[Quoted passage]
FIG. 2 is a block diagram illustrating a portion of an example embodiment of CM chip 20. In the example embodiment of FIG. 2, CM chip 20 conforms to the LTO-CM standard. In one embodiment, CM chip 20 corresponds to CM chip 14 of FIG. 1. CM chip 20 includes a number of pages that store data regarding a data cartridge associated with CM chip 20. In the example of FIG. 2, CM chip 20 includes EOD page 30, cartridge status and tape alert flags page 32, suspended append writes page 34, and four usage pages 36A-36D (usage pages 36). CM chip 20 also includes other pages in conformance with the LTO-CM standard that are not shown in FIG. 2.


An analysis module, such as analysis module 6, may analyze data retrieved from CM chip 20 to identify characteristics that tend to indicate that the associated data cartridge has a good health status or a bad health status. In the example of FIG. 2, these characteristics include whether an EOD page is valid, whether certain errors have exceeded a threshold, whether a write to the data cartridge has occurred recently, and whether an error count is increasing for the data cartridge. When analysis module 6 identifies certain combinations of these characteristics, analysis module 6 determines that the data cartridge has a poor health status. Consequently, analysis module 6 may place an identifier of the data cartridge on a watch list, recommend service or replacement of the data cartridge, recommend further analysis for the data cartridge, or provide other feedback to a user, such as an administrator or other user, regarding the analyzed data cartridge. For example, analysis module 6 may provide feedback through a user interface or send a message to another computing device through a computer network.


Usage pages 36 store data corresponding to the last four mounts, respectively, of the data cartridge associated with CM chip 20. In one embodiment, usage page 36A stores usage data corresponding to the most recent mount, usage page 36B stores usage data corresponding to the next most recent mount before 36A, usage page 36C stores usage data corresponding to the next most recent mount before 36B, and usage page 36D stores usage data corresponding to the next most recent mount before 36C. Usage pages 36A-36D may act as a first-in, first-out (FIFO) queue. In another embodiment, the one of usage pages 36 that represents the oldest mount of the data cartridge is overwritten and the ordering of usage pages 36 is determined from a thread count value of each of usage pages 36, which is equivalent to a thread count stored in cartridge status and tape alert flags 32, in accordance with the LTO-CM standard. The thread count of a particular one of usage pages 36 generally reflects a number of times that the data cartridge has been mounted. Therefore, a higher thread count indicates a more-recent mount than a lower thread count.


Each of usage pages 36 stores data regarding a particular mount of the associated data cartridge. For example, each of usage pages 36 may store values that reflect a total number of unrecovered write errors, a total number of unrecovered read errors, and a total number of fatal suspended writes, among other stored values. Analysis module 6 may utilize any or all of these numbers of errors as a characteristic for analysis. Unrecovered write errors occur when a write, e.g., a backup of data, to a data cartridge must be terminated. Unrecovered read errors occur when a data set of the data cartridge cannot be read on a first attempt nor on a subsequent attempt to read the data set. Fatal suspended write errors occur when a cartridge drive is unable to write data to a particular portion of the data cartridge and when the cartridge drive is unable to write the data further down the data cartridge. An analysis module, such as analysis module 6, may determine that a data cartridge has a bad health status when one of these values exceeds a corresponding threshold. For example, the thresholds for unrecovered read errors and unrecovered write errors may be equal to 10. As another example, the threshold for fatal suspended write errors may be equal to 1. Analysis module 6 may adjust the thresholds based on a manufacturer of LTO cartridge 12.

[Data shown]
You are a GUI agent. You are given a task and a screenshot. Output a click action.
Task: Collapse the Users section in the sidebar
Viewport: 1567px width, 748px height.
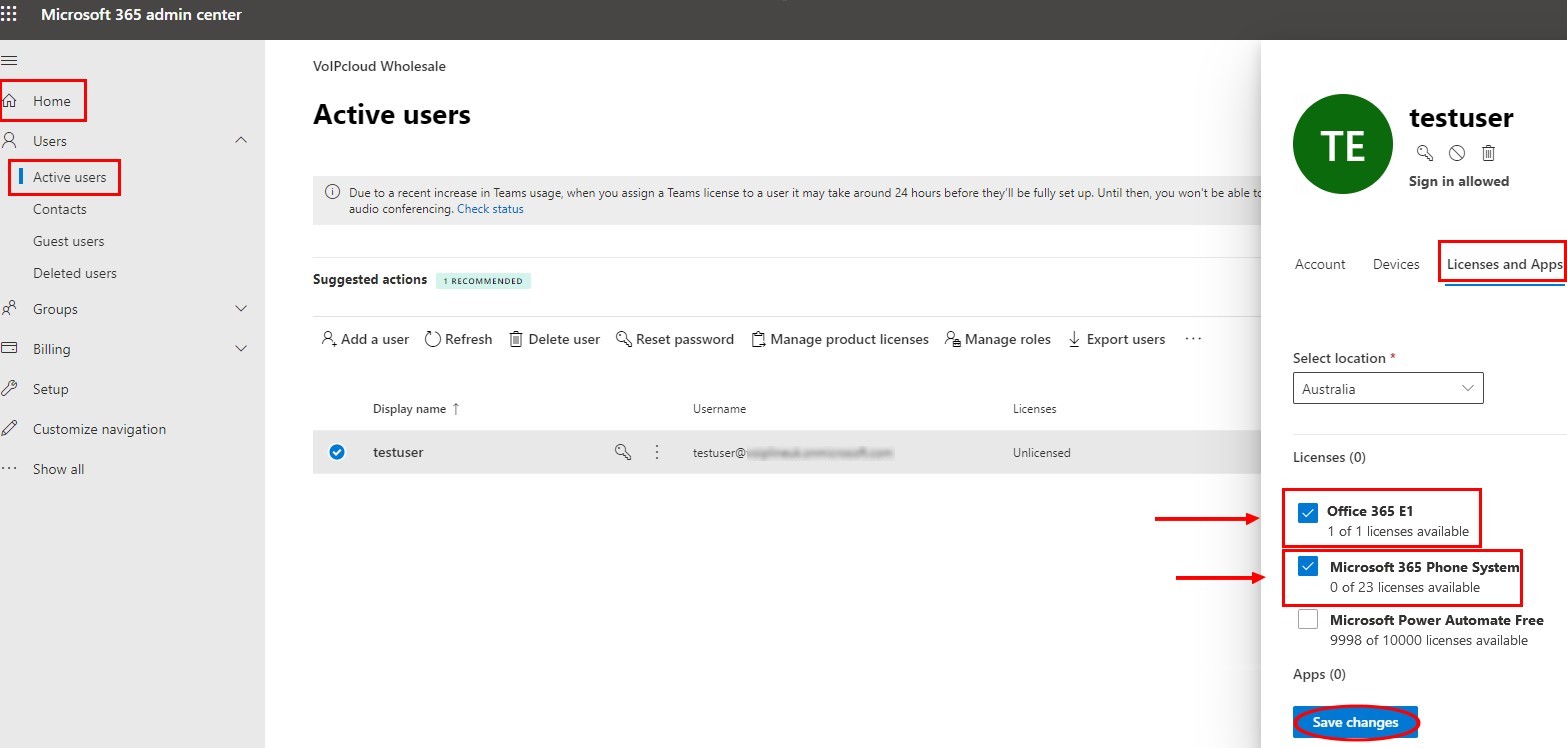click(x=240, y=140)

[Things to do]
A - Do these statements agree with the CM chip passage? (i) The threshold for fatal suspended write errors may be equal to 10. (ii) Usage page 36A holds usage data for the most recent mount. (iii) A lower thread count indicates a more-recent mount. Answer yes or no for each, quoting the deciding words.
B - Can you print the CM chip passage from "FIG. 2 is a" to "shown in FIG. 2."?
Work only from the CM chip passage and not from the data.

[Task-by-task outputs]
A -
(i) No: "the threshold for fatal suspended write errors may be equal to 1."
(ii) Yes: "usage page 36A stores usage data corresponding to the most recent mount"
(iii) No: "a higher thread count indicates a more-recent mount than a lower thread count."

B -
FIG. 2 is a block diagram illustrating a portion of an example embodiment of CM chip 20. In the example embodiment of FIG. 2, CM chip 20 conforms to the LTO-CM standard. In one embodiment, CM chip 20 corresponds to CM chip 14 of FIG. 1. CM chip 20 includes a number of pages that store data regarding a data cartridge associated with CM chip 20. In the example of FIG. 2, CM chip 20 includes EOD page 30, cartridge status and tape alert flags page 32, suspended append writes page 34, and four usage pages 36A-36D (usage pages 36). CM chip 20 also includes other pages in conformance with the LTO-CM standard that are not shown in FIG. 2.